═══ Material provided ═══

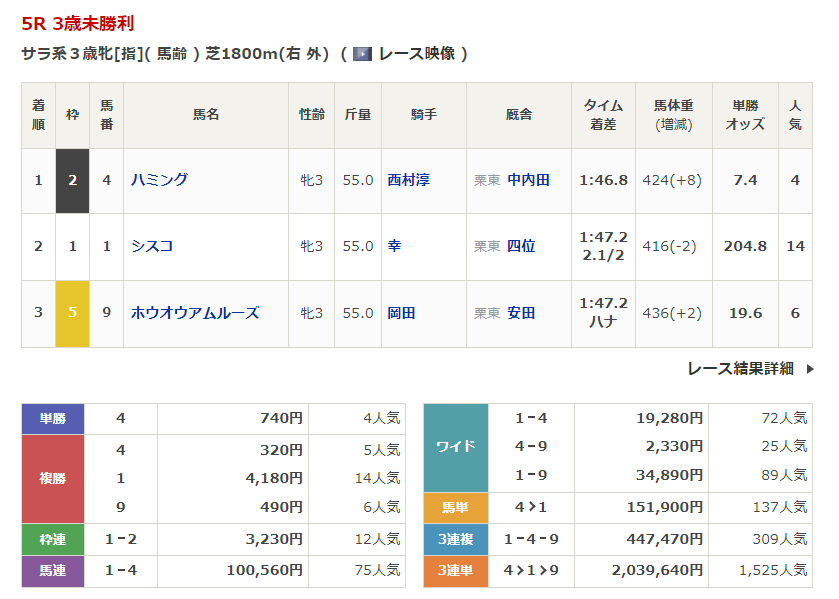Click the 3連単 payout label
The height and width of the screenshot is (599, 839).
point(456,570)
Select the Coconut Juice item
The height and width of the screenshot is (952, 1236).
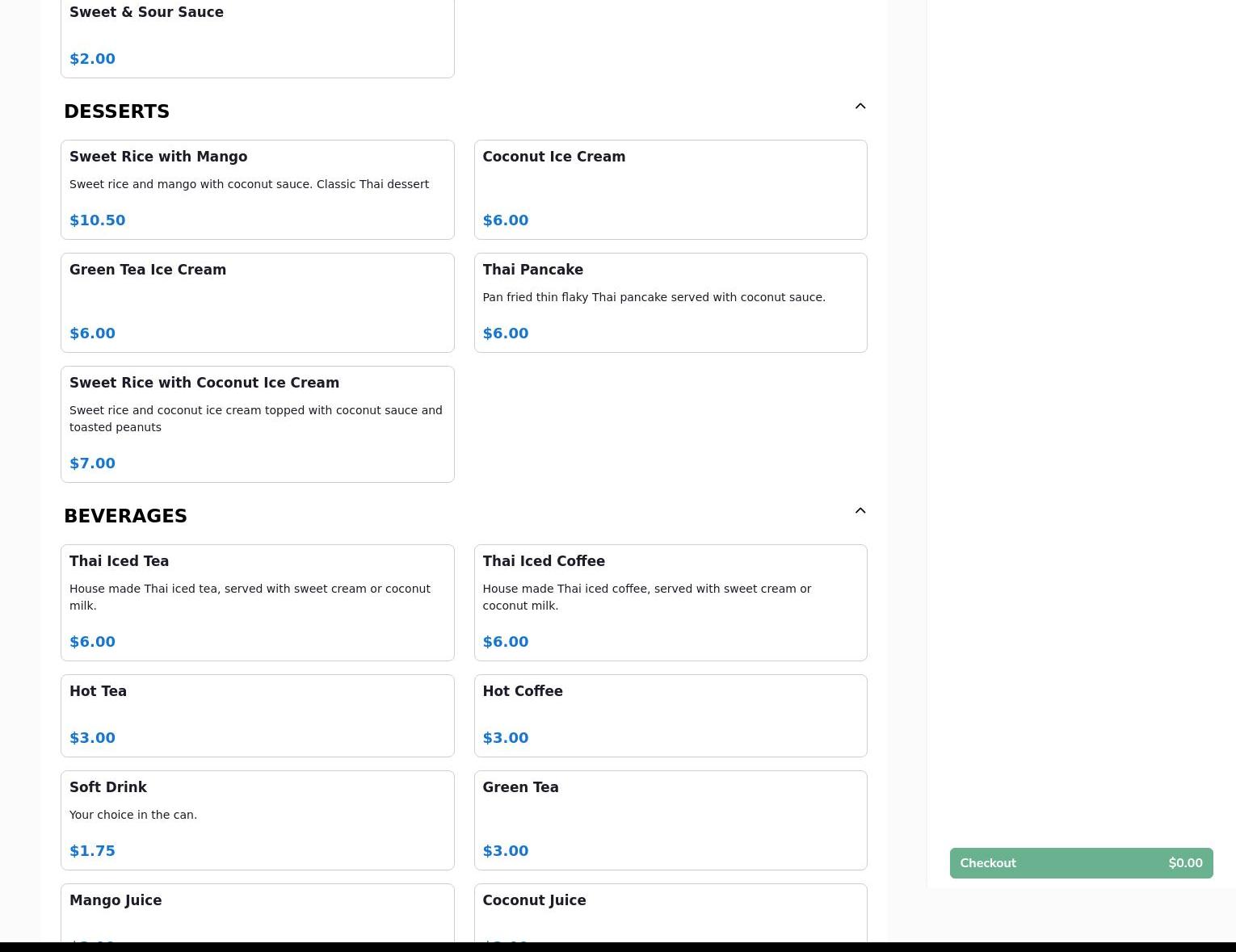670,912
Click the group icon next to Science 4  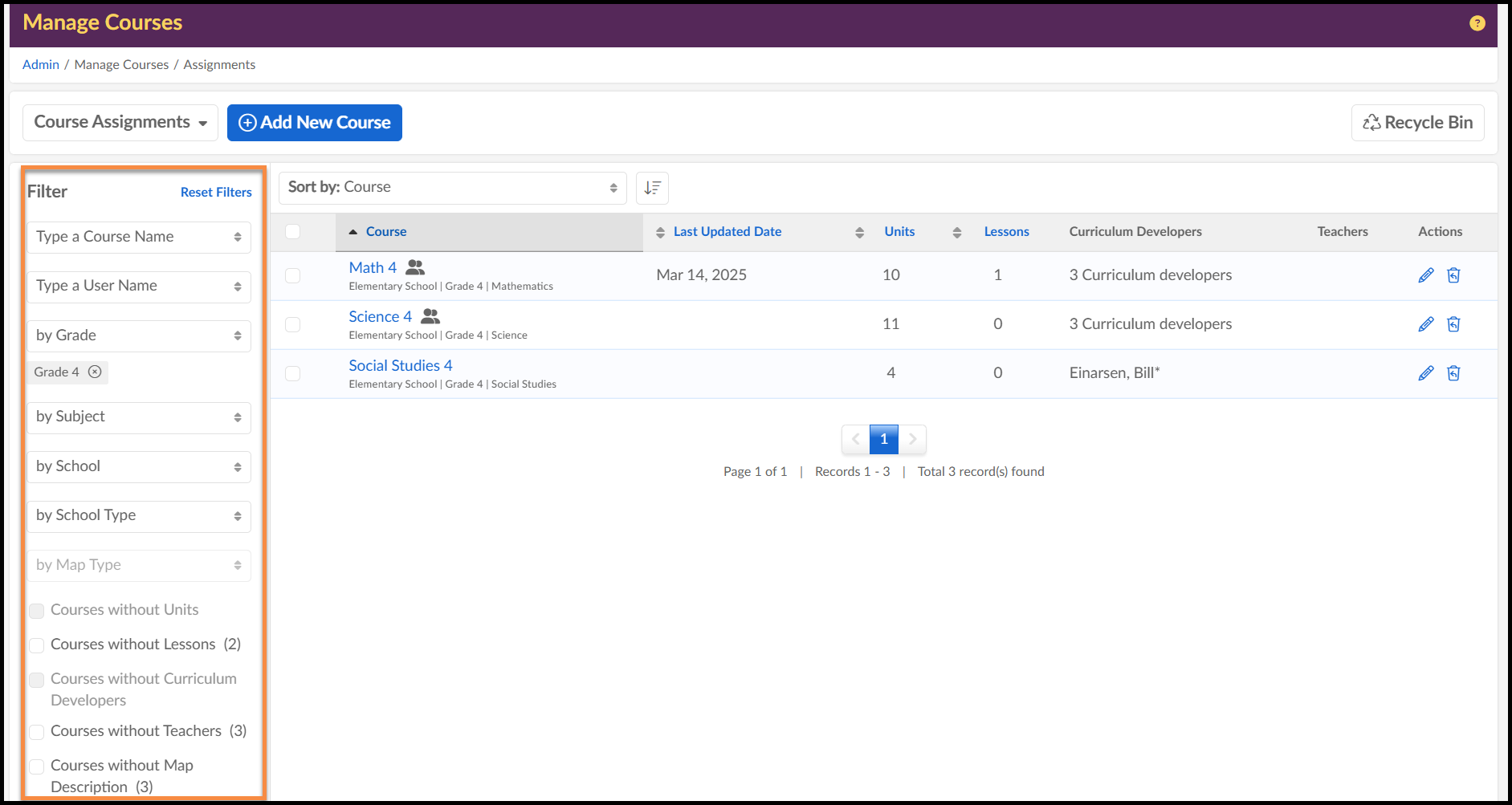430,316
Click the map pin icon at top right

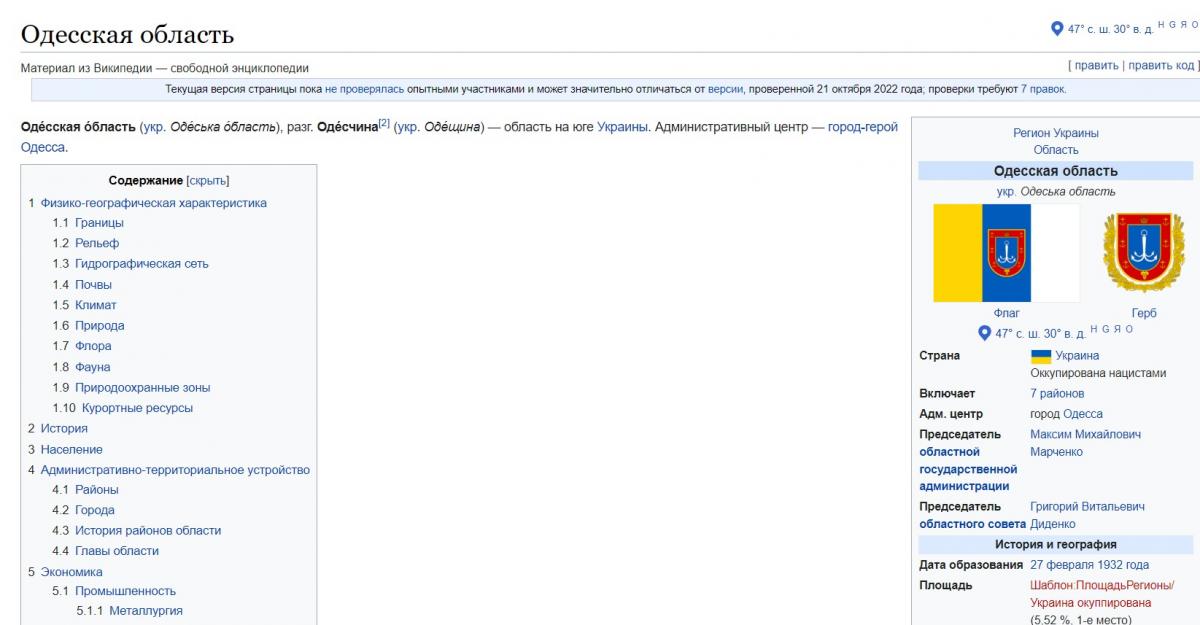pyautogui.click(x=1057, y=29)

═══

[Exercise instructions] Return every line of the material above that contains the word "screenshot".

[Response to this exercise]
The height and width of the screenshot is (599, 839).
The height and width of the screenshot is (952, 1236).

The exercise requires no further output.